== RECORDED INFORMATION ==

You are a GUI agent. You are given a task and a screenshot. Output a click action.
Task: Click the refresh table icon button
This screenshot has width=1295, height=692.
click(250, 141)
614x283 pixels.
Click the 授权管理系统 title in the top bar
* * *
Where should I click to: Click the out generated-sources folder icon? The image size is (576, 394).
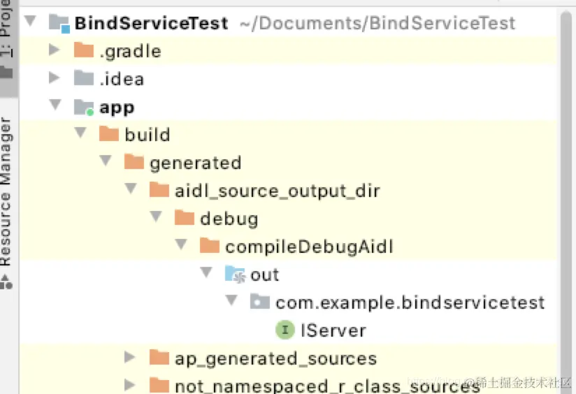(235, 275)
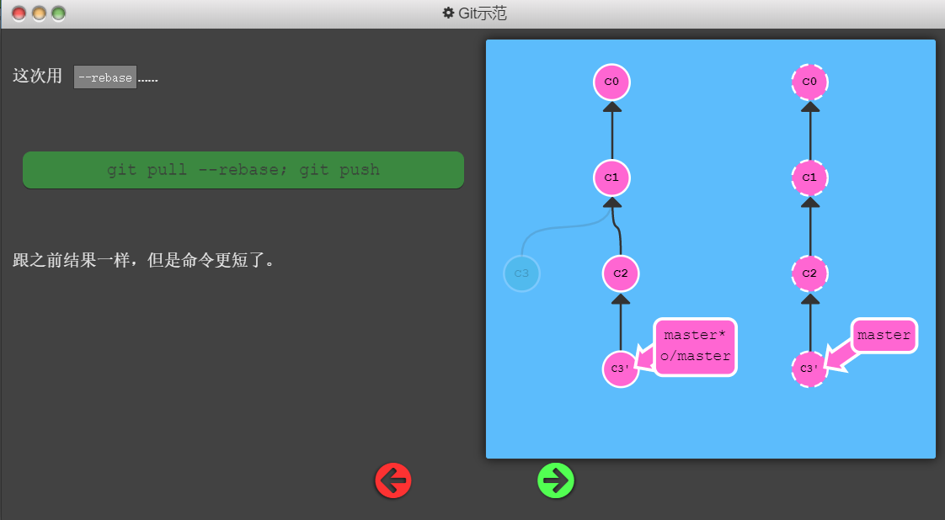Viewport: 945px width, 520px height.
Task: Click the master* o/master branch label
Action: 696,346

== EXERCISE INSTRUCTIONS ==
Copy out each line of the data above, exactly, if it lies between the line holding "614x283 pixels." and the line holding "Click the 授权管理系统 title in the top bar", inclusive; copy no other line.

== OUTPUT ==
614x283 pixels.
Click the 授权管理系统 title in the top bar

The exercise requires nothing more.